Commenting on the endorsement, Tennant took a none-too-subtle dig at her opponent.
“West Virginia coal miners deserve a senator who will put their health and safety above corporate profits,” she said, a reference to what Democrats say is Capito’s “cozy” relationship with Wall Street. The Republican congresswoman, who sits on the House Financial Services Committee and chairs the subcommittee that regulates banks and other financial institutions, has received some of her largest campaign contributions from the banking industry.
“While I am fighting to protect coal jobs and keep our miners working,” Tennant continued, “I will fight just as hard to keep them safe, and protect the health care and pensions they have earned.”
UMWA International President Cecil Roberts said Tennant is not the liberal Obamaphile Republicans are trying to make her out to be.
“Don’t let anyone fool you — Natalie Tennant is standing with coal miners in our fight against the Environmental Protection Agency,” Roberts said, referring to the agency heading up the administration’s new coal standards.
‘Insurmountable’ Lead?
Political analysts say the endorsement may give Tennant a bump in the polls. But will it be enough to overcome Capito’s lead and West Virginia’s overall growing dissatisfaction with the national Democratic Party? Doubtful, says Skelley. He added, though, that if anyone could beat Capito, it’s Tennant.

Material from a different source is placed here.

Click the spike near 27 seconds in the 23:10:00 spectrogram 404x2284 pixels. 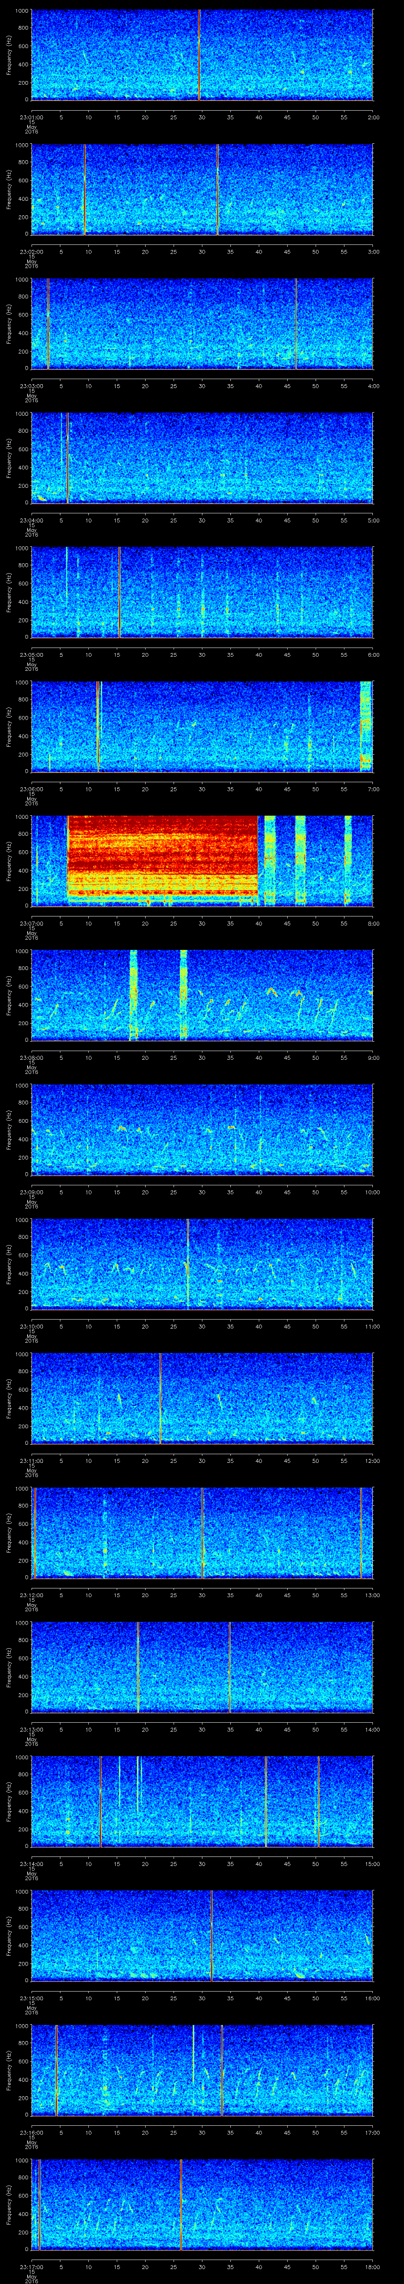[x=187, y=1263]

“Democrats recruited perhaps the only candidate who could conceivably make this contest a real race,” he said.
Still, barring a game-changing development that derails Capito’s bid, the Republican’s lead “is probably insurmountable” at this point, he said, especially given her reputation as a Mountain State pragmatist.
“Capito is a moderate-conservative Republican who fits [West Virginia’s] politics fairly well,” Skelley said. “It’s hard to see anything besides some ugly scandal involving Capito seriously altering the environment in this race.”